19 August, 2025
breakthrough-analgesic-adriana-offers-hope-amid-opioid-crisis

Opioids such as morphine have long been a cornerstone of pain management in medical practice, owing to their potent analgesic properties. However, their use is fraught with risks, including respiratory depression and addiction. In response, Japan enforces stringent regulations to ensure these powerful medications are prescribed solely by authorized physicians.

In contrast, the United States has faced a different trajectory. The widespread prescription of the opioid OxyContin once led to a dramatic increase in the misuse of synthetic opioids like fentanyl. Consequently, the number of opioid overdose deaths soared past 80,000 in 2023, escalating into a national public health emergency now known as the “opioid crisis.”
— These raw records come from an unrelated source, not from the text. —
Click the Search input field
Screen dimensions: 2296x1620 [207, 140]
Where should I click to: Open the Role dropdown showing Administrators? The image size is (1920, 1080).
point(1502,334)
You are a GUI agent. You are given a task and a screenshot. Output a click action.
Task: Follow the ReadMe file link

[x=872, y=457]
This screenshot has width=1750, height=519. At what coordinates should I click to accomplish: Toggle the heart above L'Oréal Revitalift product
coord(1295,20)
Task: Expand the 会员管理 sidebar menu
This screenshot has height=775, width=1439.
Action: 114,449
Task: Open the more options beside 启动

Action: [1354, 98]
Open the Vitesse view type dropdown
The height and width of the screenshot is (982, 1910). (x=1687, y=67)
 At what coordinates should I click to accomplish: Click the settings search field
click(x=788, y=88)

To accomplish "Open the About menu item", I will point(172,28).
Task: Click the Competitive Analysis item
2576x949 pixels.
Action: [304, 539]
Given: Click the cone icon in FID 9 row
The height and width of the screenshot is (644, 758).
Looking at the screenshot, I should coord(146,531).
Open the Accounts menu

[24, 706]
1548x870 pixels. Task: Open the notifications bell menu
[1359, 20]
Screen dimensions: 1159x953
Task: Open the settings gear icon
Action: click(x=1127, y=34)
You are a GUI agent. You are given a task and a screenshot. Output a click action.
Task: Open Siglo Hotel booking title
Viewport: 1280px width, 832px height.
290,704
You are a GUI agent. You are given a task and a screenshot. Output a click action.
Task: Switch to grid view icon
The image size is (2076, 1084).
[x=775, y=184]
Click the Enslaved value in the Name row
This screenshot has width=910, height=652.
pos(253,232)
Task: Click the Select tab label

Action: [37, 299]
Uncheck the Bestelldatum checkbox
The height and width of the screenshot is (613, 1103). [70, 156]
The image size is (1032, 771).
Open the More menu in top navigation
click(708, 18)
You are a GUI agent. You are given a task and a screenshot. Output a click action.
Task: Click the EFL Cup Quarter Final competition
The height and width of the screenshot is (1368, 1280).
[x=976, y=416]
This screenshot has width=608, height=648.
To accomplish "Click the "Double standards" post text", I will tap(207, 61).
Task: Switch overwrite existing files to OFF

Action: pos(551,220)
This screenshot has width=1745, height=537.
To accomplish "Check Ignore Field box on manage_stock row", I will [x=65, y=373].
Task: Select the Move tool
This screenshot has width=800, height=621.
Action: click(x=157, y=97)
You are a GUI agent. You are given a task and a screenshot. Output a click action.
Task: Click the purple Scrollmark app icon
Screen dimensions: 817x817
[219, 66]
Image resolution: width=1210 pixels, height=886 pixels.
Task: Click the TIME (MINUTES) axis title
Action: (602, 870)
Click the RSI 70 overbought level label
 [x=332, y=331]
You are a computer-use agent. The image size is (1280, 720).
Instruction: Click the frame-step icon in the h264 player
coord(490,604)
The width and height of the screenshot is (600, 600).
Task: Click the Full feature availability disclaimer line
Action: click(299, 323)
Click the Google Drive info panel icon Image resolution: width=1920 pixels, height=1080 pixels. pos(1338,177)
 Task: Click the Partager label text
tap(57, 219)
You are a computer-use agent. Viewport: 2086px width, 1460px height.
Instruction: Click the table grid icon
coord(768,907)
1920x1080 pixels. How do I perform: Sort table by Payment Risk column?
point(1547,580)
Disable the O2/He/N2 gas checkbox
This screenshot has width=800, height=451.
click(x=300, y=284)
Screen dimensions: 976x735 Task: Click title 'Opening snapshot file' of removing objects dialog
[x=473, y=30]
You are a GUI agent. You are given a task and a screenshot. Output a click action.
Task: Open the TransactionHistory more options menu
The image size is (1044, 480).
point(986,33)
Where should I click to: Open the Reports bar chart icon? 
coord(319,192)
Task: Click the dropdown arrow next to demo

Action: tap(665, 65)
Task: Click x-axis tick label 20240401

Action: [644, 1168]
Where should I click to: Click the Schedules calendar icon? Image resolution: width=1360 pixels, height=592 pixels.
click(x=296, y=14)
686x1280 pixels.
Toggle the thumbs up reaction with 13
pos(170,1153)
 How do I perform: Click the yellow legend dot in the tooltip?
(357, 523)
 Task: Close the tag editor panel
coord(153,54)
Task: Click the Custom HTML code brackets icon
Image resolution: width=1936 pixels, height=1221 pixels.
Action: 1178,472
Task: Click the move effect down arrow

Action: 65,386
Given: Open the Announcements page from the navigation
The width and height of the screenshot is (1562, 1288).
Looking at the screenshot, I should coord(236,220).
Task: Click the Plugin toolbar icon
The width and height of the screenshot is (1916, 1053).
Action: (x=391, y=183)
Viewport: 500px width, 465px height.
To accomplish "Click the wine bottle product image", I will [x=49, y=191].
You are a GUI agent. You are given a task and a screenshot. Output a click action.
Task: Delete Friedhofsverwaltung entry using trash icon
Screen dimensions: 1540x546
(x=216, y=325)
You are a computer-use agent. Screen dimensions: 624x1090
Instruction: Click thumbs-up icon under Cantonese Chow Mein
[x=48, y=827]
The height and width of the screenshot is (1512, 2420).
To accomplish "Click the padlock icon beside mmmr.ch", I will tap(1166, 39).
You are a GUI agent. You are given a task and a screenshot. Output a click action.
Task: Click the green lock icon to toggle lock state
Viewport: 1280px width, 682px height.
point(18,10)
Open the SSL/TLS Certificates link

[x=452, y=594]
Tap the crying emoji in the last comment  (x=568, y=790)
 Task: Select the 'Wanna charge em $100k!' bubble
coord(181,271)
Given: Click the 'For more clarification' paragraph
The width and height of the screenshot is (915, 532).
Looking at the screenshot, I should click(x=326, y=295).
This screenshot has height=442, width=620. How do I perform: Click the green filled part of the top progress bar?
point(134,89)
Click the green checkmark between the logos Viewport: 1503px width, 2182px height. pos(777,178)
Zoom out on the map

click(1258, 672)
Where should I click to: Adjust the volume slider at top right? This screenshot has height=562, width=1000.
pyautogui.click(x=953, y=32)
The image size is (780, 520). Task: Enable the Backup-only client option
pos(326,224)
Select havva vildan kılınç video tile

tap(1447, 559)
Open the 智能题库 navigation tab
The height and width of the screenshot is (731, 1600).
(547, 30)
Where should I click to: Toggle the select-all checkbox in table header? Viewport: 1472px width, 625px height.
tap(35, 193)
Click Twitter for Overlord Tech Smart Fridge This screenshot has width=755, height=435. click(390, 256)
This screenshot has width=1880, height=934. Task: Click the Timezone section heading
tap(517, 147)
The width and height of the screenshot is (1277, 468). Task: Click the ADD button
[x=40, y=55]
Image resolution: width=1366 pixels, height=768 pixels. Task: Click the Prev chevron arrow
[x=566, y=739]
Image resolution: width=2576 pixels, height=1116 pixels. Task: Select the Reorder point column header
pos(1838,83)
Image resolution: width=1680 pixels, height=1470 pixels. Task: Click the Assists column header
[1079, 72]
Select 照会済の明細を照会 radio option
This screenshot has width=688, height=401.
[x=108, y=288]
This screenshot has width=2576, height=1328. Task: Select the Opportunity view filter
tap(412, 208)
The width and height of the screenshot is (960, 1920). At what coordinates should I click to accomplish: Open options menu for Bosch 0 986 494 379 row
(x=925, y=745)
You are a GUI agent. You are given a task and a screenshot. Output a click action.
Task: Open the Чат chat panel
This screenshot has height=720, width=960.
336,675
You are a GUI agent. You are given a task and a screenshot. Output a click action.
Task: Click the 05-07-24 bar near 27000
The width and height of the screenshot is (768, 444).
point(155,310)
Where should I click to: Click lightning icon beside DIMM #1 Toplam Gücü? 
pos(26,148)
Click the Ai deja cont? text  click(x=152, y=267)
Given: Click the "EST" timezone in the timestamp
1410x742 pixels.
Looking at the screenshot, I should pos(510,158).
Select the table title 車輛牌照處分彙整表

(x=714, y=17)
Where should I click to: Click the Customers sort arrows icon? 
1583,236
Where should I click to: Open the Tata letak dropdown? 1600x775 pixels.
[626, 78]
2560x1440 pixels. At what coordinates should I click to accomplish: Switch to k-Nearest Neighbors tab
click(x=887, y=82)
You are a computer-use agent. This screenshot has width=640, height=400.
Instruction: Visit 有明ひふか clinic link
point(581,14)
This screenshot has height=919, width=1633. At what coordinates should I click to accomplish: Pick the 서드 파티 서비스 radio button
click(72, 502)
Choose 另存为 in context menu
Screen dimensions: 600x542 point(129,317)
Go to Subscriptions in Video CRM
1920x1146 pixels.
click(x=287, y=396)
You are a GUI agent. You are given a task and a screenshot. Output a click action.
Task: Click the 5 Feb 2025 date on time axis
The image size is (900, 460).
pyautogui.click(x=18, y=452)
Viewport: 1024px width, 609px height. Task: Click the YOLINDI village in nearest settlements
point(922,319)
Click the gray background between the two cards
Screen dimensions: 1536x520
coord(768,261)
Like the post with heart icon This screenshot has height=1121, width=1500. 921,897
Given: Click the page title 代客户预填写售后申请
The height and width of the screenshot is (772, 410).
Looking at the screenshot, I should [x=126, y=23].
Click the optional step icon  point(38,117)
ADRIANA: A New Hope in Pain Management

Amidst this backdrop, a promising alternative to opioids has emerged. Researchers at Kyoto University have discovered a novel analgesic, ADRIANA, which operates through a distinct mechanism. This breakthrough is part of an international collaborative effort, and clinical development is currently underway.

“If successfully commercialized, ADRIANA would offer a new pain management option that does not rely on opioids, contributing significantly to the reduction of opioid use in clinical settings,” says Masatoshi Hagiwara, a specially-appointed professor at Kyoto University.

Scientific Innovation Behind ADRIANA

The research team drew inspiration from substances that mimic noradrenaline, a chemical released during life-threatening situations that activates α2A-adrenoceptors to suppress pain. However, these substances often lead to cardiovascular instability. By focusing on noradrenaline levels and α2B-adrenoceptors, the team hypothesized that selectively blocking α2B-adrenoceptors could elevate noradrenaline levels, thus activating α2A-adrenoceptors and providing pain relief without cardiovascular risks.

To achieve this, the researchers utilized a novel technology known as the TGFα shedding assay to identify selective inhibitors of α2B-adrenoceptors and measure the activity of individual α2-adrenoceptor subtypes. This approach led to the discovery of the world’s first selective α2B-adrenoceptor antagonist.

Clinical Trials and Promising Results

Following successful administration of the compound to mice and comprehensive non-clinical safety assessments, clinical trials led by physicians at Kyoto University Hospital were conducted. Both the Phase I trial in healthy volunteers and the Phase II trial in patients experiencing postoperative pain after lung cancer surgery showed highly promising results.

Building on these positive outcomes, preparations are now in progress for a large-scale Phase II clinical trial in the United States, in partnership with BTB Therapeutics, Inc, a venture company originating from Kyoto University.

Implications for the Opioid Crisis

As Japan’s first non-opioid analgesic, ADRIANA holds the potential to not only alleviate severe pain for patients globally but also to play a crucial role in tackling the opioid crisis—a pressing social issue in the United States—and contribute to international public health efforts.

“We aim to evaluate the analgesic effects of ADRIANA across various types of pain and ultimately make this treatment accessible to a broader population of patients suffering from chronic pain,” says Hagiwara.

Looking Forward: A New Chapter in Pain Management

The development of ADRIANA represents a significant milestone in the quest for safer pain management solutions. As the opioid crisis continues to challenge healthcare systems, the introduction of a non-opioid alternative like ADRIANA could mark a pivotal shift in how pain is treated worldwide.

Experts are optimistic that ADRIANA’s success could inspire further research into non-opioid pain relief options, ultimately reducing the dependency on opioids and improving patient outcomes. As clinical trials progress, the global medical community eagerly anticipates the potential impact of this groundbreaking analgesic.